- Forward auctions are auctions, which can be used by sellers to sell their items to many potential buyers.
- Sellers and buyers can be individuals, organizations etc.
- Items are commonly placed at a special site for auction (e.g. eBay.com or marketdojo.com or opt-source.com).
- Buyers can continuously bid for the items they are interested in.
- Eventually the highest bidder wins the item.
- Two types of forward auctions are common.
- The first is a liquidate auction. Here buyers seek to obtain the lowest price for an item they are interested in.
- The second type is a marketing efficiency auction. Buyers wish to obtain a unique item.
- A reverse auction is a type of auction in which the traditional roles of buyer and seller are reversed.
- Thus, there is one buyer and many potential sellers. In an ordinary auction (also known as a ‘forward auction’), buyers compete to obtain goods or services by offering increasingly higher prices.
- In contrast, in a reverse auction, the sellers compete to obtain business from the buyer and prices will typically decrease as the sellers underbid each other.
- A reverse auction is similar to a unique bid auction because the basic principle remains the same; however, a unique bid auction follows the traditional auction format more closely as each bid is kept confidential and one clear winner is defined after the auction finishes.
- For business auctions, the term refers to a specific type of auction process (also called procurement auction, e-auction, sourcing event, e-sourcing or eRA, eRFP, e-RFO, e-procurement, B2B Auction).

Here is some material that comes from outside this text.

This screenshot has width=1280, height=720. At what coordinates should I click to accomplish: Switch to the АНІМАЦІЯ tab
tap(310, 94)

- Open procurement processes, which are a form of reverse auction, have been commonly used in government procurement and in the private sector in many countries for many decades.
- An auction is usually a process of buying and selling goods or services by offering them up for bid, taking bids, and then selling the item to the highest bidder or buying the item from the lowest bidder.

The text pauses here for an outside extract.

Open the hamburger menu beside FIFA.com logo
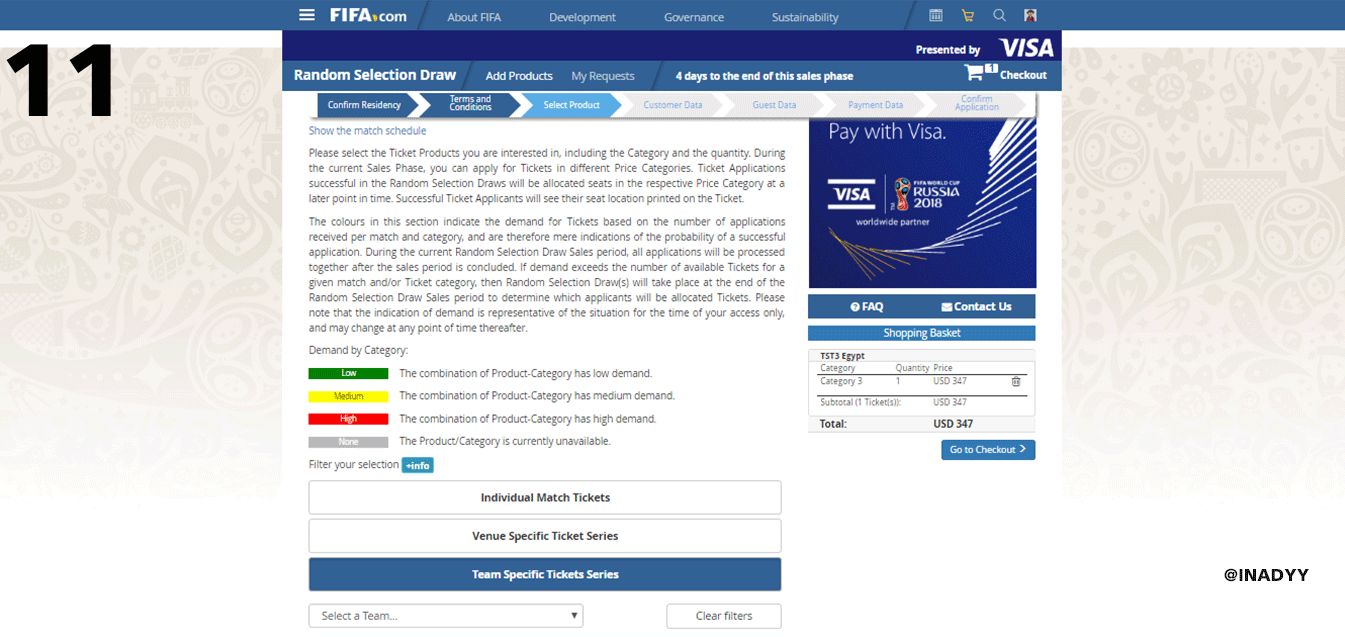 (x=307, y=15)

- The branch of economic theory dealing with auction types and participants’ behavior in auctions is called auction theory.

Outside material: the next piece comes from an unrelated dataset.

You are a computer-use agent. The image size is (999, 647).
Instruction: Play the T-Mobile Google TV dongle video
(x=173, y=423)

- The open ascending price auction is arguably the most common form of auction in use throughout history.
- Participants bid openly against one another, with each subsequent bid required to be higher than the previous bid.
- An auctioneer may announce prices, bidders may call out their bids themselves or have a proxy call out a bid on their behalf, or bids may be submitted electronically with the highest current bid publicly displayed.
- Auctions were and are applied for trade in diverse contexts.
- These contexts are antiques, paintings, rare collectibles, expensive wines, commodities, livestock, radio spectrum, used cars, even emission trading and many more.